• **Set exercise**:
Can you format the rows, starting with the line that contains "Where should I" and going on through the line that contains "point(351,247)", as a Markdown table with the columns Number and Text, skipping blank lines and leaving the pictures out?

# Start of Provided data

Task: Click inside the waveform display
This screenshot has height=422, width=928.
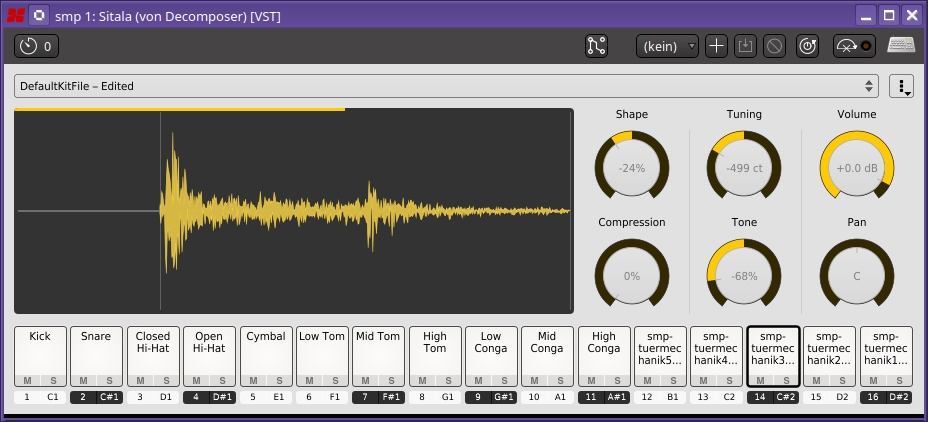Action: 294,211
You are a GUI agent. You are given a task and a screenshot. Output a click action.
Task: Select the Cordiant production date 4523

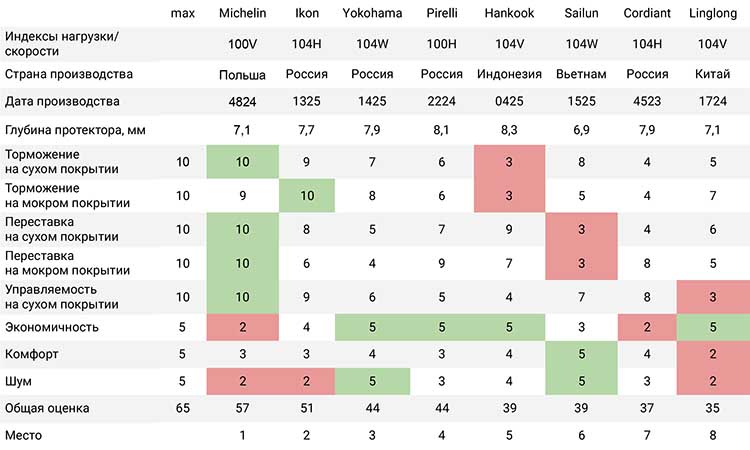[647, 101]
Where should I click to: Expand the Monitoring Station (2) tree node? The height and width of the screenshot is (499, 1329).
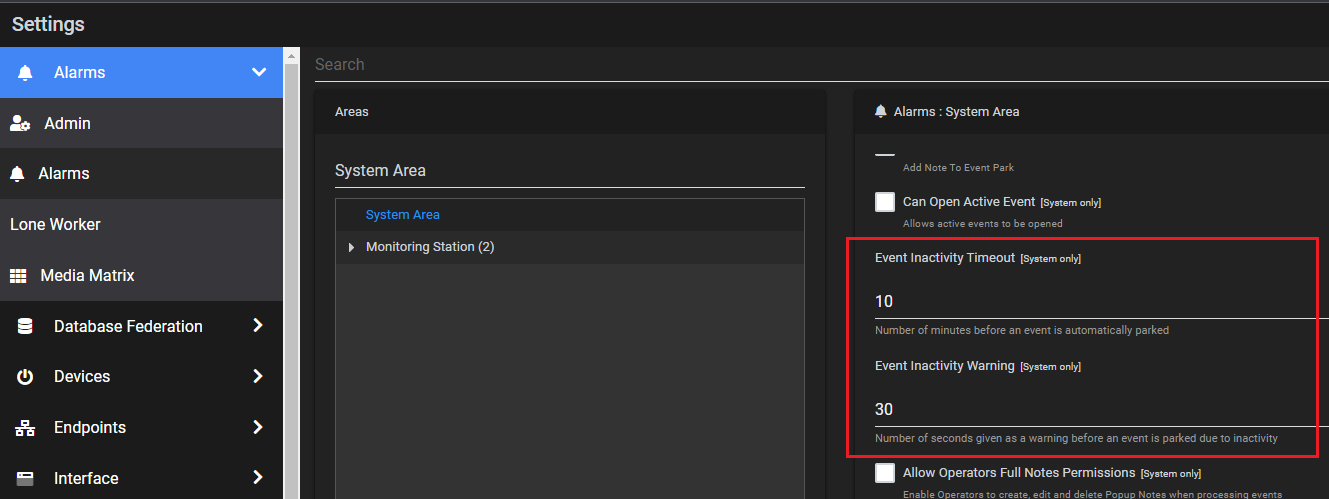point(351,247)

# End of Provided data
# Start of Provided data

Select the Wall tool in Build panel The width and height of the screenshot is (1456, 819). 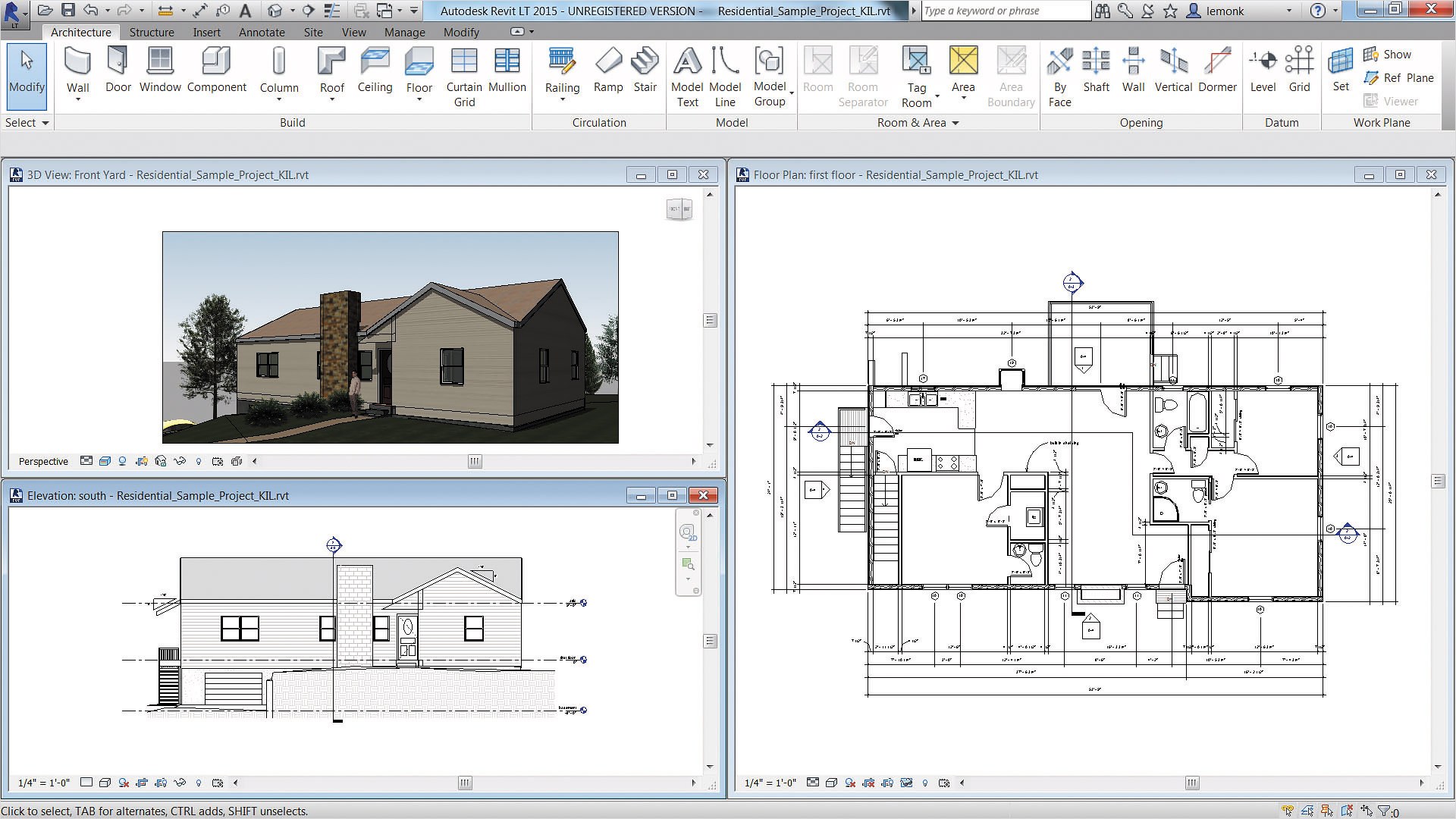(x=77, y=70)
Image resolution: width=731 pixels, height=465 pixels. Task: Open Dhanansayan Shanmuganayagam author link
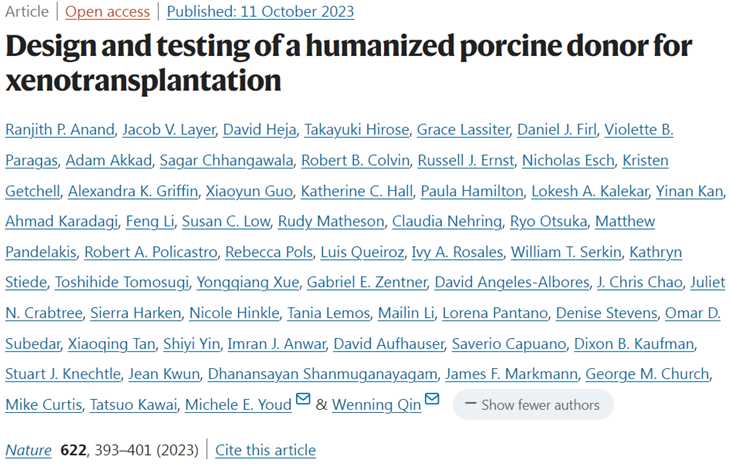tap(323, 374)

# End of Provided data

• **Response to the exercise**:
| Number | Text |
|---|---|
| 1 | Where should I click to: Expand the Monitoring Station (2) tree node? The height and width of the screenshot is (499, 1329). |
| 2 | point(351,247) |